Overview

LSM Basic

The code is in src/storage/lsm. The architecture of the LSM-tree in Wing is as follows.

DBImpl: At the highest level, the DBImpl is the primary component responsible for interacting with users. It references the most recent SuperVersion of the database. It is in lsm.hpp.

SuperVersion: It includes a MemTable, a list of immutable MemTables and the on-disk LSM-tree Version, which together represent the current state of the database. It is in version.hpp.

MemTable: An in-memory ordered data structure. It is flushed to disk when it reaches its capacity. It is in memtable.hpp.

Version: An array of levels, representing the on-disk LSM-tree. It is in version.hpp.

Level: It is composed of one or more sorted runs. It is in level.hpp.

SortedRun: It can be viewed as a sorted key-value array which is divided into several SSTables. It is in level.hpp.

SSTable: It is composed of data blocks, an index, bloom filter and metadata. It is in sst.hpp.

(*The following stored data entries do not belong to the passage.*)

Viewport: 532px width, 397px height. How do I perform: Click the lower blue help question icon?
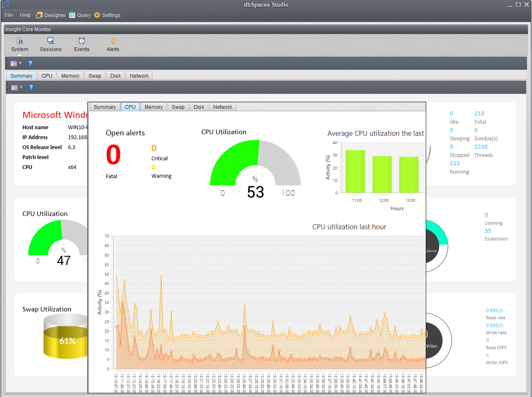click(31, 88)
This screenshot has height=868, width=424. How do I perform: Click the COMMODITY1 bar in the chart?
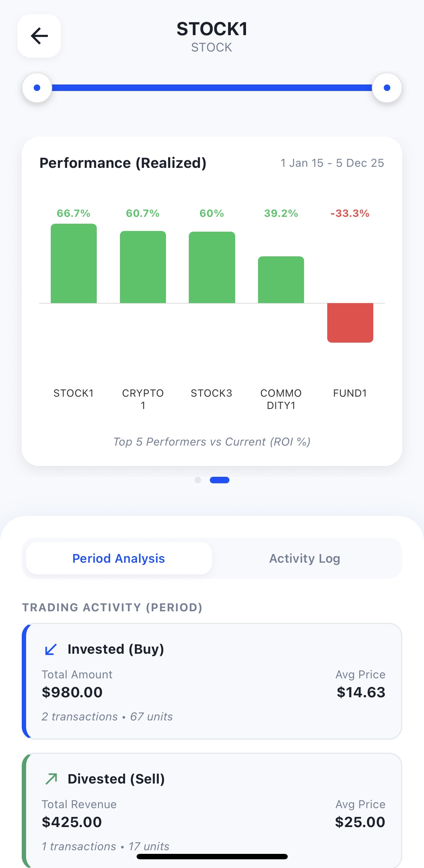281,279
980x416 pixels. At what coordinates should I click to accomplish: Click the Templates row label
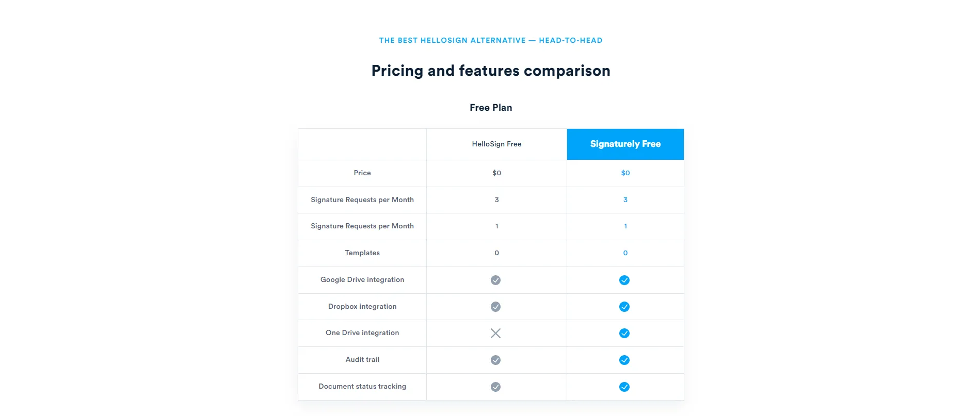pos(362,253)
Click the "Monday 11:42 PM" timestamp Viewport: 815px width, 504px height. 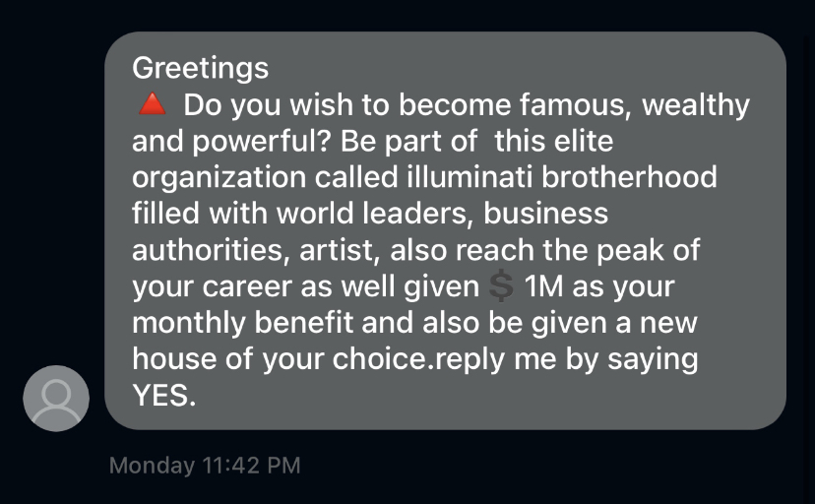(205, 465)
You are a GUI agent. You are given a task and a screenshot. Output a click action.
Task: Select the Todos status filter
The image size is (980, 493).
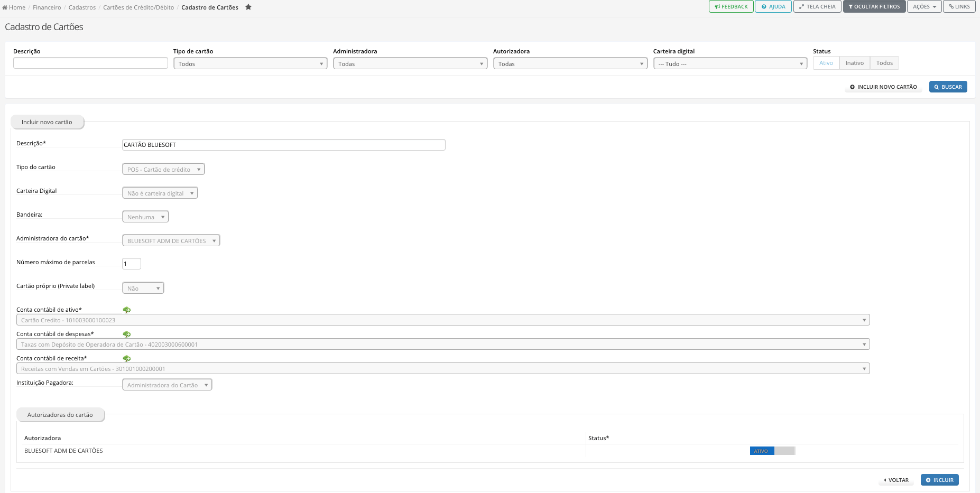(x=884, y=63)
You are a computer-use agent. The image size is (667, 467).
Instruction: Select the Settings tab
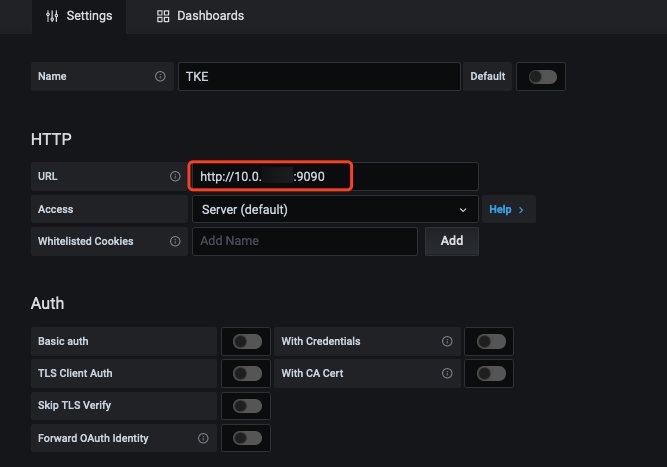[80, 16]
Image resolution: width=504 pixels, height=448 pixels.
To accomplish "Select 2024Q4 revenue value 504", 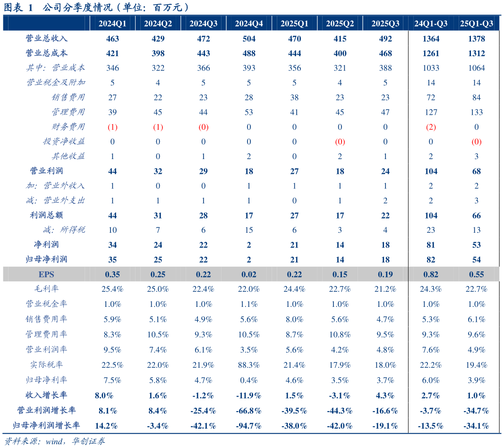I will (x=249, y=39).
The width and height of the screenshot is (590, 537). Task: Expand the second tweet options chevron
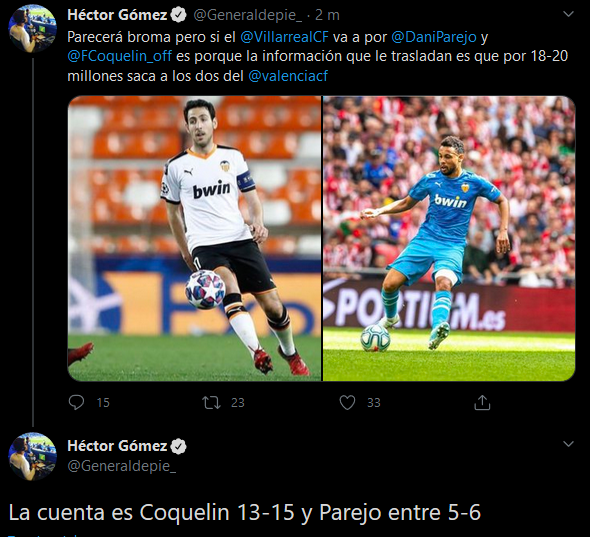[568, 444]
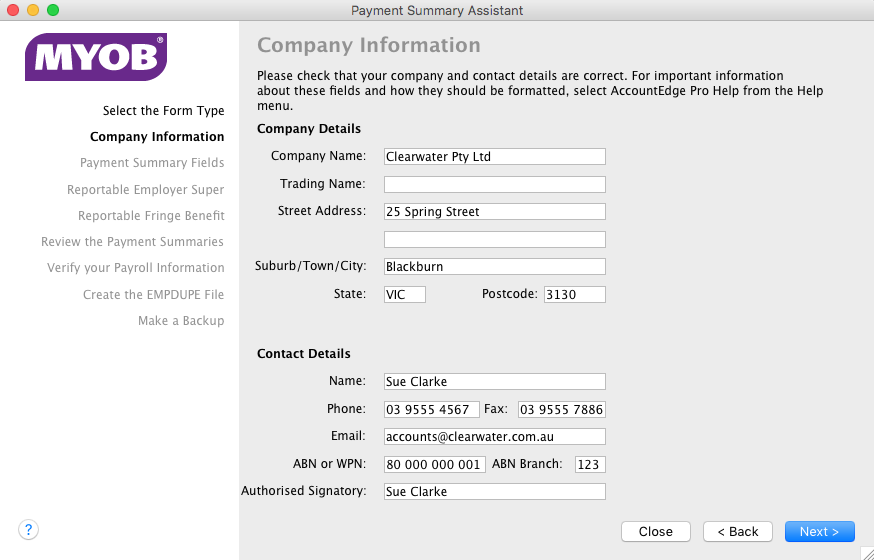Select the Authorised Signatory field

[494, 491]
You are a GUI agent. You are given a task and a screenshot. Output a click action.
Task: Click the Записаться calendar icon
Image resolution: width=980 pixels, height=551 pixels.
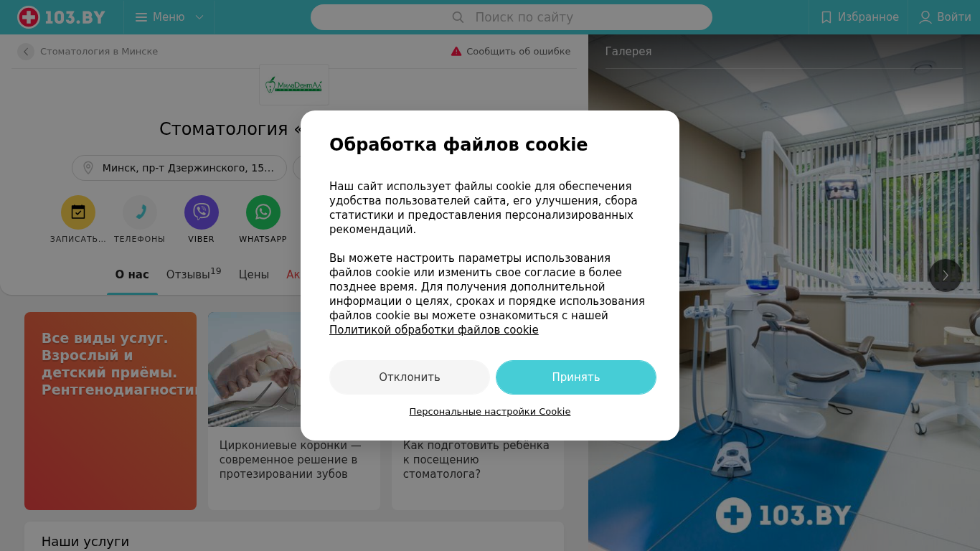[x=78, y=212]
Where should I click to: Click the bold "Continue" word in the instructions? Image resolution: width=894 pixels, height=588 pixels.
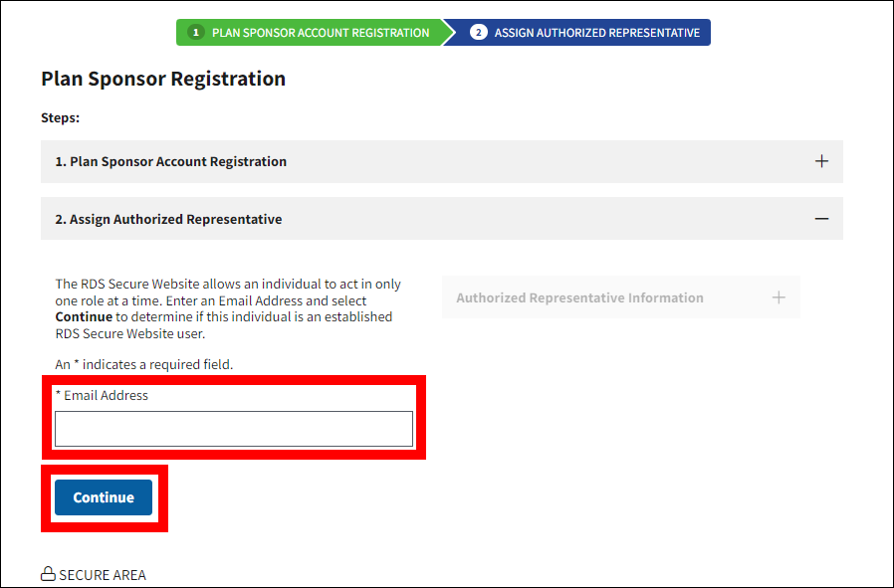(84, 316)
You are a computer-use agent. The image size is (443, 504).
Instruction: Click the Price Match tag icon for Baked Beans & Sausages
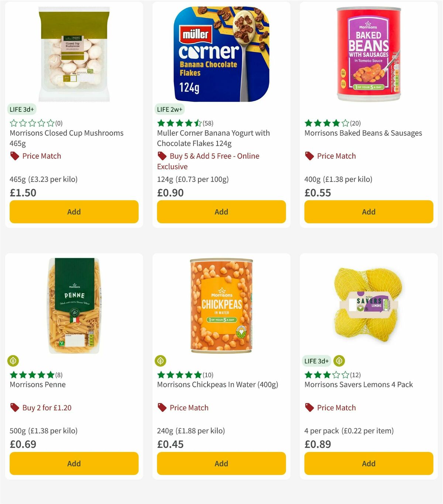(309, 156)
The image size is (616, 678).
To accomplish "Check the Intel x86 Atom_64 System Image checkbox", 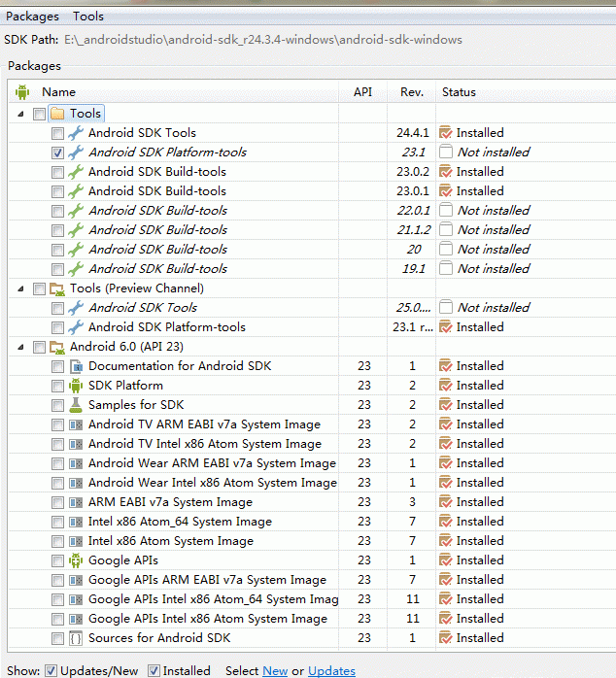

Block: It stores records. It is in block.hpp.

Record Format

Records in the database are structured as (key, seq, type, value) tuple, where seq denotes the timestamp (or sequence number) and type denotes the record type. A record with type=RecordType::Value represents the key-value pair at the timestamp seq. When type equals to RecordType::Deletion, the record indicates that the key has been marked for deletion at the timestamp seq.

(key, seq, type) is called the internal key of record (see storage/lsm/format.hpp) because seq and type are invisible to users. We can define a comparing function to sort them: for two internal keys (key0, seq0, type0) and (key1, seq1, type1), the former is smaller than the latter if and only if key0 < key1 or key0 == key1 && seq0 > seq1. With this comparing function, for (key, seq), the newest record with the same key and a sequence number seq0 <= seq is the first record (key0, seq0) with (key, seq) <= (key0, seq0).

Get

DBImpl::Get(key, seq, &value_str) function is designed to retrieve records from the database. It looks for the first record (key0, seq0, type0) satisfying key0 == key && seq0 <= seq. If the record is a record with type RecordType::Deletion or no such record exists, the function returns false, indicating the requested value is not found. If a record with type RecordType::Value is found, the function returns true and copies the associated value into value_str.

The process of Get is:

Check if MemTable has the record. If not, check if immutable MemTables have the record. It checks from the newest immutable MemTable to the oldest immutable MemTable. It stops once it finds the record. If they do not have the record, proceed to check the on-disk LSM-tree.
Check if Level 0 has the record, then Level 1, 2, and so on. For each level, it performs a binary search to find the SSTable that possibly has the record. Then it queries the bloom filter. If further inquiry is necessary, it performs a binary search on the SSTable's index to find the data block. It reads the data block from the disk, and performs a binary search to find the record.

Put and Delete

DBImpl::Put(key, seq) creates a new record (key, seq, RecordType::Value, value) and DBImpl::Del(key, seq) creates a new record (key, seq, RecordType::Deletion). Once a record is created, it is inserted to the MemTable. For convenience, a lock is employed to ensure that only a single writer can perform operations at any given time.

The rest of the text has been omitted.